[Information]
--- START ---
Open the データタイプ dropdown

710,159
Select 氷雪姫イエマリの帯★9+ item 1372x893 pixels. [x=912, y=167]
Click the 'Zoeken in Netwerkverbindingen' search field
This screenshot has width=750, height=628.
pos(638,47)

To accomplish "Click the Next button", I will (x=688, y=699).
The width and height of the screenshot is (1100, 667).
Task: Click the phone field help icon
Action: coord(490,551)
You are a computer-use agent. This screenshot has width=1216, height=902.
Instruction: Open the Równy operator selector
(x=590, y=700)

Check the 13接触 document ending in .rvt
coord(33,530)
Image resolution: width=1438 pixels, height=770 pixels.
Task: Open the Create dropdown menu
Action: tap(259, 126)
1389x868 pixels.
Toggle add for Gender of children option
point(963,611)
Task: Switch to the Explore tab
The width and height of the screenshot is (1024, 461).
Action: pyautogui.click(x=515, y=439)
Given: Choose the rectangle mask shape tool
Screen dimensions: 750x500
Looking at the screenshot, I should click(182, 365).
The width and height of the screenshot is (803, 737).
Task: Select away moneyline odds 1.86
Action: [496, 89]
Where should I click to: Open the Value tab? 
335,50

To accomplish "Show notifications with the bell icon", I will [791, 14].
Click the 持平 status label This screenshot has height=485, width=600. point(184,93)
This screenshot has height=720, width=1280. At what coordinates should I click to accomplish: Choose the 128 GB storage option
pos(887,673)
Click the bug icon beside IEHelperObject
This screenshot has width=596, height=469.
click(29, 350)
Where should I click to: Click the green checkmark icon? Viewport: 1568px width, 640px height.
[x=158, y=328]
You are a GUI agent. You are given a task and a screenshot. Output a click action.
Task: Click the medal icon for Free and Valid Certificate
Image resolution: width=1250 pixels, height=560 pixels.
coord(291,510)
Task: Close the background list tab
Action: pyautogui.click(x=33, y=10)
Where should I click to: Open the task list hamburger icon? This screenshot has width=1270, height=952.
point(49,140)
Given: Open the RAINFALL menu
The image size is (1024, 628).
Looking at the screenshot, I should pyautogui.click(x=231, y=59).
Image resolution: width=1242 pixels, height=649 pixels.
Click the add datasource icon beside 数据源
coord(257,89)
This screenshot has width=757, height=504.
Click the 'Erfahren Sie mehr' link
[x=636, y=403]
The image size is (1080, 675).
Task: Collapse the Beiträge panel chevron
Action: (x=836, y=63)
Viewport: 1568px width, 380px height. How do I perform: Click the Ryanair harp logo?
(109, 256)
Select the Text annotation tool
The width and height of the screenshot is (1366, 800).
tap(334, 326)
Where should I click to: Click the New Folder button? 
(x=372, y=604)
--- END ---
Reproduce the listing word for word from its first line up to and including the line with "Task: Click the medal". Give no other lines.

Open the データタイプ dropdown

710,159
Select 氷雪姫イエマリの帯★9+ item 1372x893 pixels. [x=912, y=167]
Click the 'Zoeken in Netwerkverbindingen' search field
This screenshot has width=750, height=628.
pos(638,47)

To accomplish "Click the Next button", I will (x=688, y=699).
The width and height of the screenshot is (1100, 667).
Task: Click the phone field help icon
Action: coord(490,551)
You are a computer-use agent. This screenshot has width=1216, height=902.
Instruction: Open the Równy operator selector
(x=590, y=700)

Check the 13接触 document ending in .rvt
coord(33,530)
Image resolution: width=1438 pixels, height=770 pixels.
Task: Open the Create dropdown menu
Action: tap(259, 126)
1389x868 pixels.
Toggle add for Gender of children option
point(963,611)
Task: Switch to the Explore tab
The width and height of the screenshot is (1024, 461).
Action: pyautogui.click(x=515, y=439)
Given: Choose the rectangle mask shape tool
Screen dimensions: 750x500
Looking at the screenshot, I should click(182, 365).
The width and height of the screenshot is (803, 737).
Task: Select away moneyline odds 1.86
Action: [496, 89]
Where should I click to: Open the Value tab? 
335,50

To accomplish "Show notifications with the bell icon", I will [791, 14].
Click the 持平 status label This screenshot has height=485, width=600. point(184,93)
This screenshot has height=720, width=1280. At what coordinates should I click to accomplish: Choose the 128 GB storage option
pos(887,673)
Click the bug icon beside IEHelperObject
This screenshot has width=596, height=469.
click(29, 350)
Where should I click to: Click the green checkmark icon? Viewport: 1568px width, 640px height.
[x=158, y=328]
You are a GUI agent. You are given a task and a screenshot. Output a click action.
Task: Click the medal icon for Free and Valid Certificate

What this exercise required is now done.